## [TASKS AND EXERCISES]
• 1. From the article about singer Raveena Aurora below, list every person it names other than Raveena Aurora herself.
• 2. Locate each line in the records below that contains the string "Detangled", and copy those lines out in full.

##### TEXT EXCERPT #####

For most of us, performing in an elementary or middle school talent show begins and ends with the curtain.

But for Raveena Aurora, the experience proved otherwise. For this Sikh-American who is now an emerging singer/songwriter and folk-pop artist with a growing list of performance venues in New York City and the expected release of her debut EP in December 2012, participating in the talent show at age 10 opened up a new world.

“My parents found out I could sing,” she says. “Before that, no one had a clue.”

After the talent show demonstrated her singing talent, Ravenna Aurora, 18, a Connecticut resident, began taking voice lessons and pursuing theater, acting and other arts, and by high school, found herself deeply immersed in the theater.

Then she saw the limitations of the theater scene.

“It didn’t take too long to figure out girls who looked Indian were not going to get a lot of roles,” she says. “It felt to me like a catty business. I didn’t want to be molded or bound by someone else’s script or someone else’s vision.”

So she refocused her creative energy into her first love -- music -- studying classical voice with Lucy Yates and Alissa Wyatt, honing her song writing skills, and slowly developing a style that is a dash of The Civil Wars and a sprinkle of Nora Jones.

“My vocals sound a little jazzy,” she says.

Already, her current release, a tune titled “Slumber,” is available for download on iTunes and Bandcamp and consists of acoustic studio demos off the debut release.

##### LISTED ENTRIES #####

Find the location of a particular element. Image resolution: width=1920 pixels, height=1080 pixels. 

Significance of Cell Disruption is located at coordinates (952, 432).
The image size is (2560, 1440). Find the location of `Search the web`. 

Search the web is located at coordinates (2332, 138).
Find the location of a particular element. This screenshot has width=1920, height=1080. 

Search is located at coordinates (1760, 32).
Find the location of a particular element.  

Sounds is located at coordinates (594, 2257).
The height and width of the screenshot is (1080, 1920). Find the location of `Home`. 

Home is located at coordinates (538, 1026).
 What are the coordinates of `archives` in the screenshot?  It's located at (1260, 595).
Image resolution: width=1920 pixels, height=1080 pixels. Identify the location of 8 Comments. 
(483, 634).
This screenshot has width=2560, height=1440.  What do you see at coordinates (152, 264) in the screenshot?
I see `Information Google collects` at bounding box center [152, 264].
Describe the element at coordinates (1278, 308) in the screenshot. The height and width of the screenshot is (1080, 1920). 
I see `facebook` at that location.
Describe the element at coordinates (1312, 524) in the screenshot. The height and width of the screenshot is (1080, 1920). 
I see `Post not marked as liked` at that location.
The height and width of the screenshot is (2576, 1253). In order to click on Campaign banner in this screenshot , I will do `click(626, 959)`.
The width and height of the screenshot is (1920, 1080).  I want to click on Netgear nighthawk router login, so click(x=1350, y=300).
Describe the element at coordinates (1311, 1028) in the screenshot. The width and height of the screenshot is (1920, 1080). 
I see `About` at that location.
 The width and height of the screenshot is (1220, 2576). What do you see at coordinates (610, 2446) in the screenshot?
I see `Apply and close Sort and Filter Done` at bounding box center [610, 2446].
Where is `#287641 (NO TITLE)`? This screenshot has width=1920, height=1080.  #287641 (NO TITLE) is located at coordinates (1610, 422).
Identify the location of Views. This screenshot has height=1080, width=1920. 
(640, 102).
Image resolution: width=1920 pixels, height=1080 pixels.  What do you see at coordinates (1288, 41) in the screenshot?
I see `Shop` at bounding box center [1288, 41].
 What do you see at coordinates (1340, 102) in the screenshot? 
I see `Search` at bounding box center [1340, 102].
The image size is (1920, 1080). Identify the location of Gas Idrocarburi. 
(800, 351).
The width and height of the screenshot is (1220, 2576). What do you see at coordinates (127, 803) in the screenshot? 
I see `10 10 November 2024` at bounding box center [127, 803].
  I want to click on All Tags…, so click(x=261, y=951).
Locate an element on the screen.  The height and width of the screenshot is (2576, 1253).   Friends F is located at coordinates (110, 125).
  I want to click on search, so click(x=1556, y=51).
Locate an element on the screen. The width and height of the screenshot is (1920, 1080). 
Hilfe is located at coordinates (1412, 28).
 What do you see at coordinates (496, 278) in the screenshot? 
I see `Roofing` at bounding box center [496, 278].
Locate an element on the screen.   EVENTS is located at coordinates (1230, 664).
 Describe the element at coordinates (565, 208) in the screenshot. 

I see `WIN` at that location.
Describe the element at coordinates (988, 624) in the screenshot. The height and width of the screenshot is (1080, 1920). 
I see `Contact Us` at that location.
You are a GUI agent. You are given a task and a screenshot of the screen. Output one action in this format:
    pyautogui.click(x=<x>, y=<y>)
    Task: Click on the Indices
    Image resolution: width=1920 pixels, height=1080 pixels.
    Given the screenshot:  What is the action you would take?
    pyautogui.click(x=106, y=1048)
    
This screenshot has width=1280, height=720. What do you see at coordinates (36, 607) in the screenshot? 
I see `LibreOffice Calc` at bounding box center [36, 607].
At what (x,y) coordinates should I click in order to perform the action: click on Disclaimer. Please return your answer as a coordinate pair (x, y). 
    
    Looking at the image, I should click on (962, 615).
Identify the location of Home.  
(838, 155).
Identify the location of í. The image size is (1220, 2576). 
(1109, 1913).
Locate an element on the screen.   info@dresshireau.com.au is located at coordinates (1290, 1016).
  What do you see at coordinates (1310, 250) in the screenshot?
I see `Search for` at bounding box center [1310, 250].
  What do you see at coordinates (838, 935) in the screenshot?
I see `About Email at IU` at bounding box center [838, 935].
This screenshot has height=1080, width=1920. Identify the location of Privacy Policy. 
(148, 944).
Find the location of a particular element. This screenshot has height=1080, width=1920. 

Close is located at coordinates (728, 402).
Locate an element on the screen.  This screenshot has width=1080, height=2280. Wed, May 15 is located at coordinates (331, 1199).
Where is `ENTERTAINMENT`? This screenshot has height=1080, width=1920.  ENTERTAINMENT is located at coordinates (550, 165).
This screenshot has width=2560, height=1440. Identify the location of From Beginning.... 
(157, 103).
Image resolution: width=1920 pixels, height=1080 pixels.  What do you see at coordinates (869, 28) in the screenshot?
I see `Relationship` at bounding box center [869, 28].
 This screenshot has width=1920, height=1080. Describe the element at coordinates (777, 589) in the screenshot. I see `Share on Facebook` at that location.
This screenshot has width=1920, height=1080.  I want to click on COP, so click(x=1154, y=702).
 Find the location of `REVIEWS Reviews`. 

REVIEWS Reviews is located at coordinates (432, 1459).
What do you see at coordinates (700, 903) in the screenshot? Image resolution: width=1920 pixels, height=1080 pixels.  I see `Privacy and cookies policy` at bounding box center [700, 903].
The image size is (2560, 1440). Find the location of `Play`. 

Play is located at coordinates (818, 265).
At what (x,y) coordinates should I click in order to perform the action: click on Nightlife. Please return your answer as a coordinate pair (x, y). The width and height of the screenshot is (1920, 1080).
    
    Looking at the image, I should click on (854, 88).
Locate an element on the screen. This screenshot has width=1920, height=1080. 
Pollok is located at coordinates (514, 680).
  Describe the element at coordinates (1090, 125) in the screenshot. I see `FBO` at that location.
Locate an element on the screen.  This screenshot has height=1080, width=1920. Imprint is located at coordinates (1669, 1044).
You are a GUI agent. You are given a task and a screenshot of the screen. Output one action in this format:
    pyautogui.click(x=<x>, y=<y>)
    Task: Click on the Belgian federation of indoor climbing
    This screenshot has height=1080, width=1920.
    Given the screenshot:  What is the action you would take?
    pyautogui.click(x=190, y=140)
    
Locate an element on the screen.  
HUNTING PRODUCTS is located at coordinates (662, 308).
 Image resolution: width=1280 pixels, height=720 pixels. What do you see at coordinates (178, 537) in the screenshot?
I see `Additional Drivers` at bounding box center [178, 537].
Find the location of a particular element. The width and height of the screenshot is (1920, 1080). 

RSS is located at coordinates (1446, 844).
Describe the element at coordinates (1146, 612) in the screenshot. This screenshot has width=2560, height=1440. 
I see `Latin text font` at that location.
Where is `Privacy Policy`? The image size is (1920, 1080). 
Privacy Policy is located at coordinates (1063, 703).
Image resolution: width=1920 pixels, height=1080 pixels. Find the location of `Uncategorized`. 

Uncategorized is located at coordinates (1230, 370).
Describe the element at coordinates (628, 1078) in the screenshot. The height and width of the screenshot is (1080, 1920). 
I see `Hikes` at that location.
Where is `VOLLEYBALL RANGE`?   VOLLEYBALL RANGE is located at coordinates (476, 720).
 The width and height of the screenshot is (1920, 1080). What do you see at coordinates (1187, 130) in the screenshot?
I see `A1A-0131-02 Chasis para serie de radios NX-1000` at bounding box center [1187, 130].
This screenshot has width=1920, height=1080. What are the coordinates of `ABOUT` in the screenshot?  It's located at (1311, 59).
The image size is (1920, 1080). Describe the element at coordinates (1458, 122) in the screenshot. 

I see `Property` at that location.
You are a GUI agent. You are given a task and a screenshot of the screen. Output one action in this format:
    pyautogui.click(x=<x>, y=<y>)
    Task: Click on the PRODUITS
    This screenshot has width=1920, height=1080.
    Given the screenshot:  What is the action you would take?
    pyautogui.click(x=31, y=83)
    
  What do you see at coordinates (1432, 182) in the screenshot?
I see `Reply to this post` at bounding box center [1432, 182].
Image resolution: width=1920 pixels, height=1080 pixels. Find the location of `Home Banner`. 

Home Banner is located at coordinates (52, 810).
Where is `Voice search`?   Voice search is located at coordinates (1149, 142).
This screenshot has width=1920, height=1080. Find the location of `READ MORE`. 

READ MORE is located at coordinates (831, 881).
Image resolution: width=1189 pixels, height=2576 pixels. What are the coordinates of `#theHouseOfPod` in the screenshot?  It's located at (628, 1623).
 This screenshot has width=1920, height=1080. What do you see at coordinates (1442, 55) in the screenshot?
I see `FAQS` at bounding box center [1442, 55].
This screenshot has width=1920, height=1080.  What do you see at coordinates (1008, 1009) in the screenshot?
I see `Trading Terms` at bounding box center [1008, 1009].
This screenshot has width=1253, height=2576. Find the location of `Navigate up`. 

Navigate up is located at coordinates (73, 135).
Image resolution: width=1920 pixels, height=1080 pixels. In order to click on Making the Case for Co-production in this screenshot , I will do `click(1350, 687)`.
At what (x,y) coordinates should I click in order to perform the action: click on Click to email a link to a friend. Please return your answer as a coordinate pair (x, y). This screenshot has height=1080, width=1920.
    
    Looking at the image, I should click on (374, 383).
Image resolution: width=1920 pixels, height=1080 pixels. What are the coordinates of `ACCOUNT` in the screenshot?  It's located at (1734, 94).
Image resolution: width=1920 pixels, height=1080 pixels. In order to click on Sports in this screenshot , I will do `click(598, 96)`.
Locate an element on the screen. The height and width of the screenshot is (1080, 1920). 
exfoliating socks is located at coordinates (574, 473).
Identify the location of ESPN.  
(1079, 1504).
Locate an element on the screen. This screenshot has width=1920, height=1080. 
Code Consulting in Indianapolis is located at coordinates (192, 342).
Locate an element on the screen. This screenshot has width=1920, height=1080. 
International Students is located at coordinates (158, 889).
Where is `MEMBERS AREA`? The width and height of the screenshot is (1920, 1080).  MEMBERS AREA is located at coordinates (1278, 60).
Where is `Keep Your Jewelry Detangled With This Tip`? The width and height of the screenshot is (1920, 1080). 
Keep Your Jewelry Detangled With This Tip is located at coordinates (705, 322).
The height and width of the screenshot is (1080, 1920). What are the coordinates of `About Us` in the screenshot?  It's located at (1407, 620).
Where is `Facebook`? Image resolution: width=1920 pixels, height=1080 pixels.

#####

## [TASK SOLUTIONS]
• 1. Lucy Yates, Alissa Wyatt, Nora Jones

• 2.
Where is `Keep Your Jewelry Detangled With This Tip`? The width and height of the screenshot is (1920, 1080). 
Keep Your Jewelry Detangled With This Tip is located at coordinates (705, 322).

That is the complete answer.